__EXCERPT PROVIDED__.

Tracks multiple values simultaneously as described by layout.

Remember: tracking is for when you have a master unit and a few units that the master's emission should be combined with, and you want to know their most up to date values. In other words, #track quietly tracks the units, and emits when the master unit emits.

Layout can feature any combination of the following:

Using raw unit (will have to wait until all of age, profession arrive):

names = Fluxite::Port(String).new
ages = Fluxite::Port(Int32).new
professions = Fluxite::Port(String).new

names
  .track(ages, professions)
  .each { |name, age, profession| p!({name, age, profession}) }

Fluxite[ages, 25]
Fluxite[names, "John Doe"]
Fluxite[professions, "programmer"]

# STDOUT:
#   {name, age, profession} # => {"John Doe", 25, "programmer"}

Fluxite[profession, "gardener"]
Fluxite[age, 32]

# Prints nothing. `age` and `profession` are quietly tracked by `name`,
# to get their freshest values when `name` changes.

Fluxite[names, "Susan Doe"]

# STDOUT:
#   {name, age, profession} # => {"Susan Doe", 32, "gardener"}

Specifying a default value to be used before a tracked unit emits:

names = Fluxite::Port(String).new
ages = Fluxite::Port(Int32).new
professions = Fluxite::Port(String).new

names
  .track(ages, {from: professions, default: "unspecified"})

__SUPPLIED INFORMATION__.
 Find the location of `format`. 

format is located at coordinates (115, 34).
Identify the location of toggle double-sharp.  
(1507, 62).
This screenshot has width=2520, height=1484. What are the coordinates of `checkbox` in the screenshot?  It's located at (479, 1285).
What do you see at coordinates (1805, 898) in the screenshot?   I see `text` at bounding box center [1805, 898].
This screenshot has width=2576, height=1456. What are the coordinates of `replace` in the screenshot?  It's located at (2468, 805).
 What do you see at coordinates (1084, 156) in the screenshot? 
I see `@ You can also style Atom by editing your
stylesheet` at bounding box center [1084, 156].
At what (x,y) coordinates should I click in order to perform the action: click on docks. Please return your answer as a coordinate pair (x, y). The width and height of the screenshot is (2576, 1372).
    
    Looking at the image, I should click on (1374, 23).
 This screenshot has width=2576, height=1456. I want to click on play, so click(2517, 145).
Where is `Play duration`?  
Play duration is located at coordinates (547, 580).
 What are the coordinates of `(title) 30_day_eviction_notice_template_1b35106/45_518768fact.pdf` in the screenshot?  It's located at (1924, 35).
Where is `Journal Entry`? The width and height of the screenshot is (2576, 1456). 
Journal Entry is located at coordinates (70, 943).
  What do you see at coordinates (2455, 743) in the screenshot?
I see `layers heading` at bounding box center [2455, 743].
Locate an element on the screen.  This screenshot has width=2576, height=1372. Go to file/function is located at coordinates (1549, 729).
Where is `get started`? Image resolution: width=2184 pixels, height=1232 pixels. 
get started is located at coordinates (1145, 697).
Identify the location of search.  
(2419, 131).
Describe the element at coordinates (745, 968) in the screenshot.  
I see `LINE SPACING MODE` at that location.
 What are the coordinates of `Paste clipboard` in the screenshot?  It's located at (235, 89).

__TO-DO LIST__.
1. In the excerpt on Fluxite tracking, reproduce the passage between "Remember: tracking is" and "master unit emits.", inclusive, substituting "primary" for "master".
2. According to the excerpt on Fluxite tracking, when does #track emit?
3. Summarize the excerpt on Fluxite tracking in two sentences.
Rely only on the excerpt on Fluxite tracking.

__PER-TASK OUTPUTS__.
1.
Remember: tracking is for when you have a primary unit and a few units that the primary's emission should be combined with, and you want to know their most up to date values. In other words, #track quietly tracks the units, and emits when the primary unit emits.

2. It emits when the master unit emits.

3. #track follows multiple values at once as described by a layout, quietly tracking units whose most up-to-date values are combined with a master unit's emission, and it emits only when the master unit emits. With raw units it waits until all tracked values arrive, but a default value can be specified for use before a tracked unit emits.